(YOUR GOAL):
Give back every one of these rows word for word, but leave the pictures out.

(GIVEN ENTRIES):
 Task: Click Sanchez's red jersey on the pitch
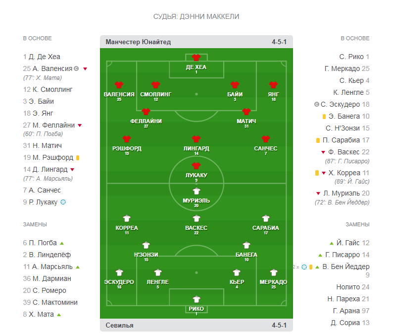tap(265, 139)
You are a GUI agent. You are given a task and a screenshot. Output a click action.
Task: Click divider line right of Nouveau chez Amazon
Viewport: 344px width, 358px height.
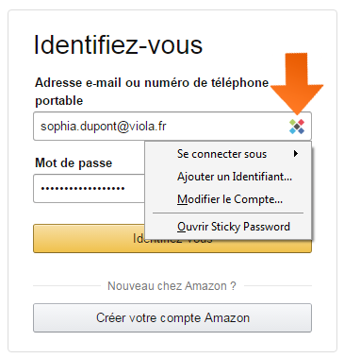278,286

(OUTPUT OF THE EXERCISE):
 Task: Click Sanchez's red jersey on the pitch
tap(265, 139)
You are a GUI agent. You are given a task and a screenshot. Output a click action.
Task: Click divider line right of Nouveau chez Amazon
Viewport: 344px width, 358px height.
278,286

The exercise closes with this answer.